Written instruction:
Extract every line of the data below that contains the string "Click"; the match is case-sensitive.

Source material:
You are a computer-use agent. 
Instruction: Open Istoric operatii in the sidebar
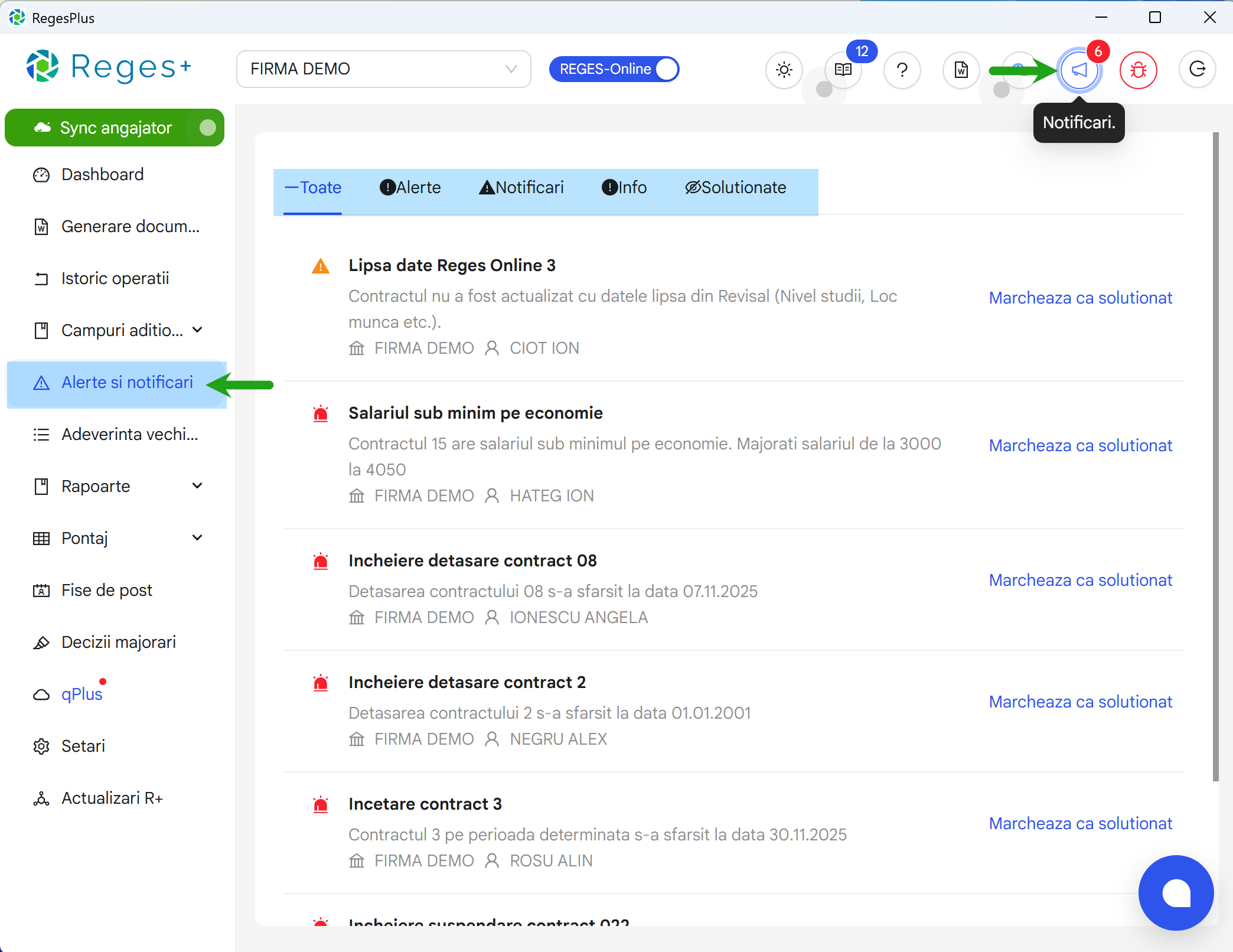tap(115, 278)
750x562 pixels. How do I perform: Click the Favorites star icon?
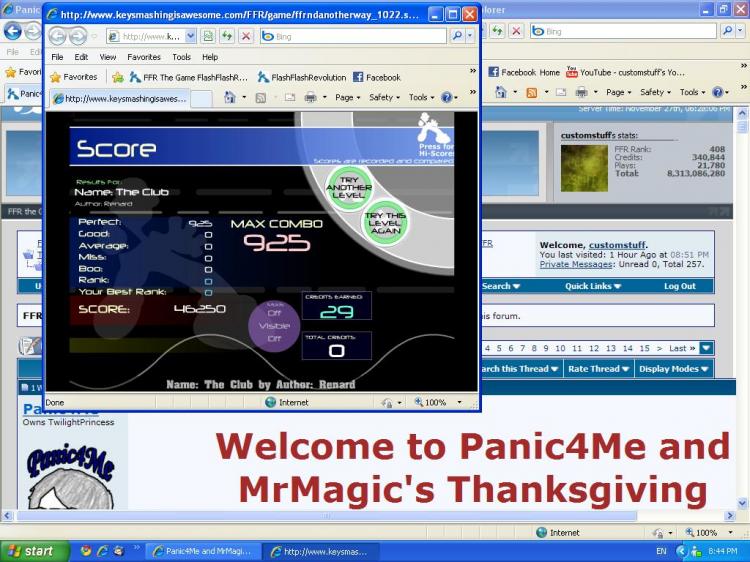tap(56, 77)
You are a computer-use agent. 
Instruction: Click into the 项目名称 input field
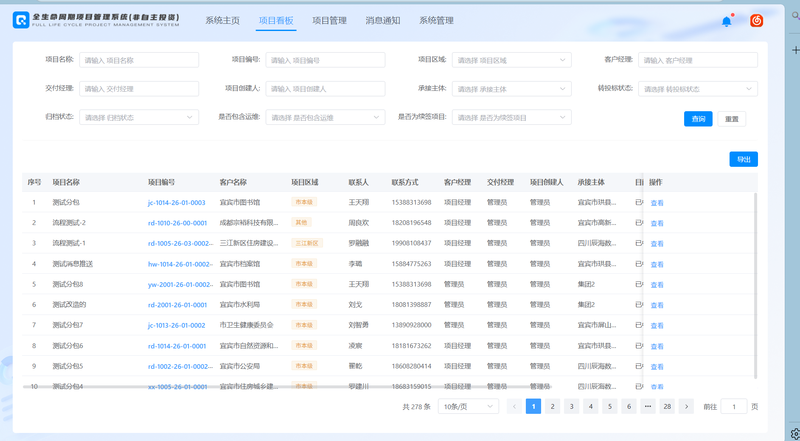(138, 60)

Full response:
750x562 pixels. How do I perform: Click the Favorites star icon?
Instruction: Click into the 项目名称 input field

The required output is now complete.